--- START ---

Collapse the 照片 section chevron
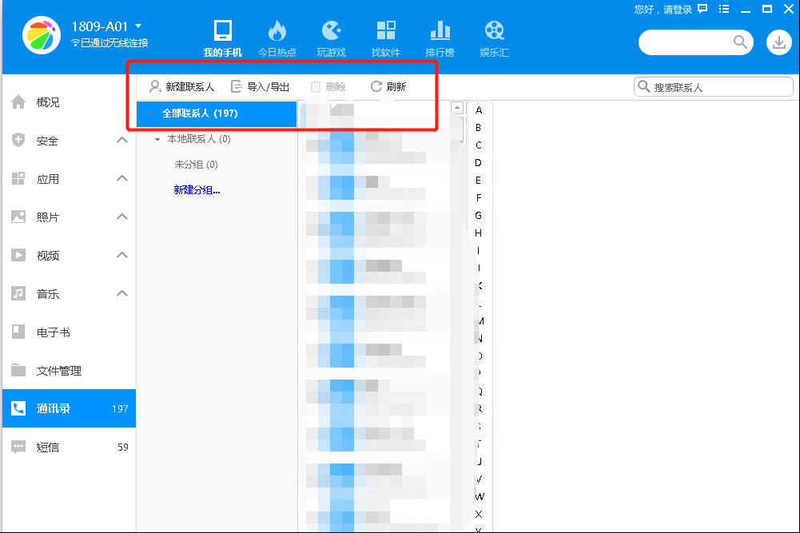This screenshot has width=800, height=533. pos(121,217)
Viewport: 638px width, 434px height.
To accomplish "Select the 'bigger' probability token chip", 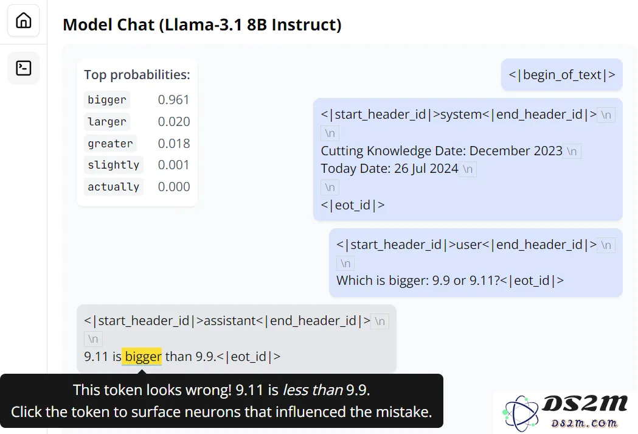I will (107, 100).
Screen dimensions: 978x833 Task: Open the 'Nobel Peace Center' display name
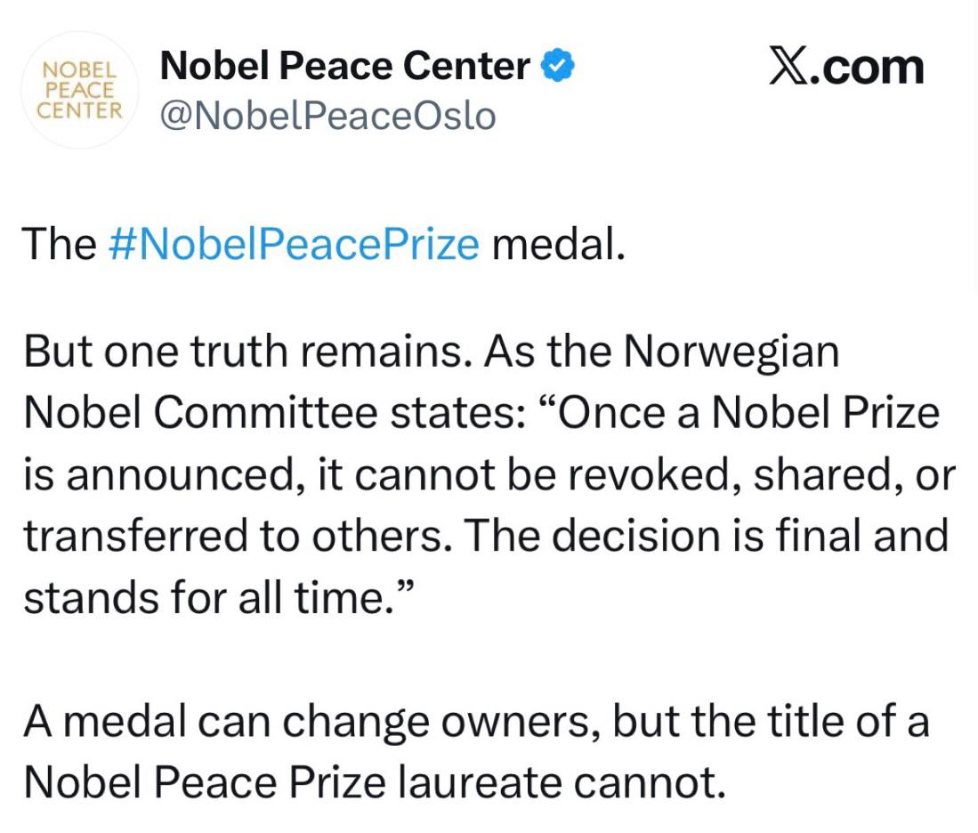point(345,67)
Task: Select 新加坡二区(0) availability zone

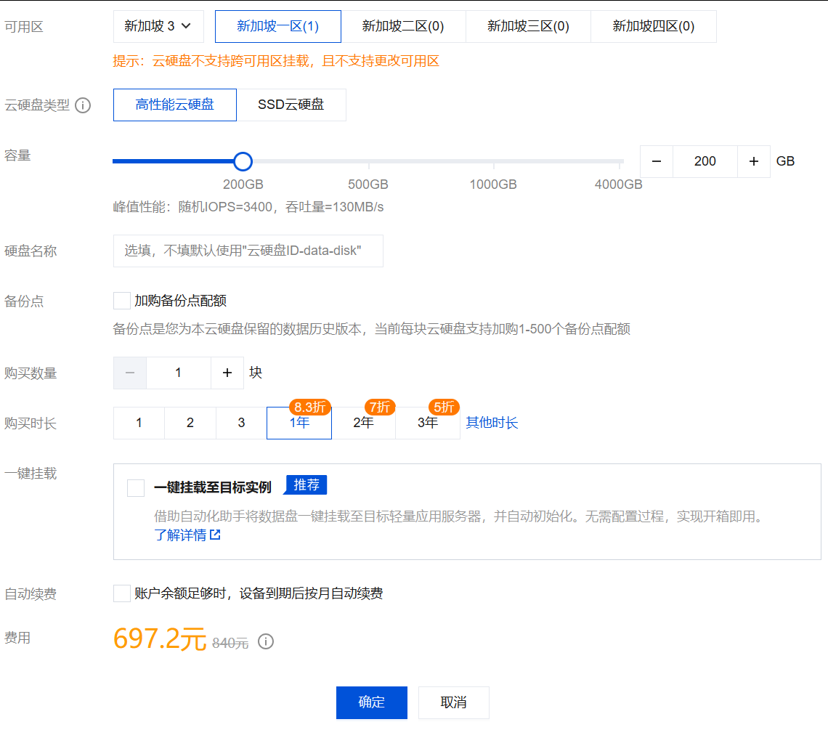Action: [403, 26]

--- END ---
--- START ---

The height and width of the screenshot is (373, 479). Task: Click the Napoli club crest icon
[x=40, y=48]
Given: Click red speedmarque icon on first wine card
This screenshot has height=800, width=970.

--- END ---

Required work: Out of the listing above, reproduce exactly the lines from the one with "Given: Click red" up to and including the one with "This screenshot has height=800, width=970.".

Response below:
Given: Click red speedmarque icon on first wine card
This screenshot has height=800, width=970.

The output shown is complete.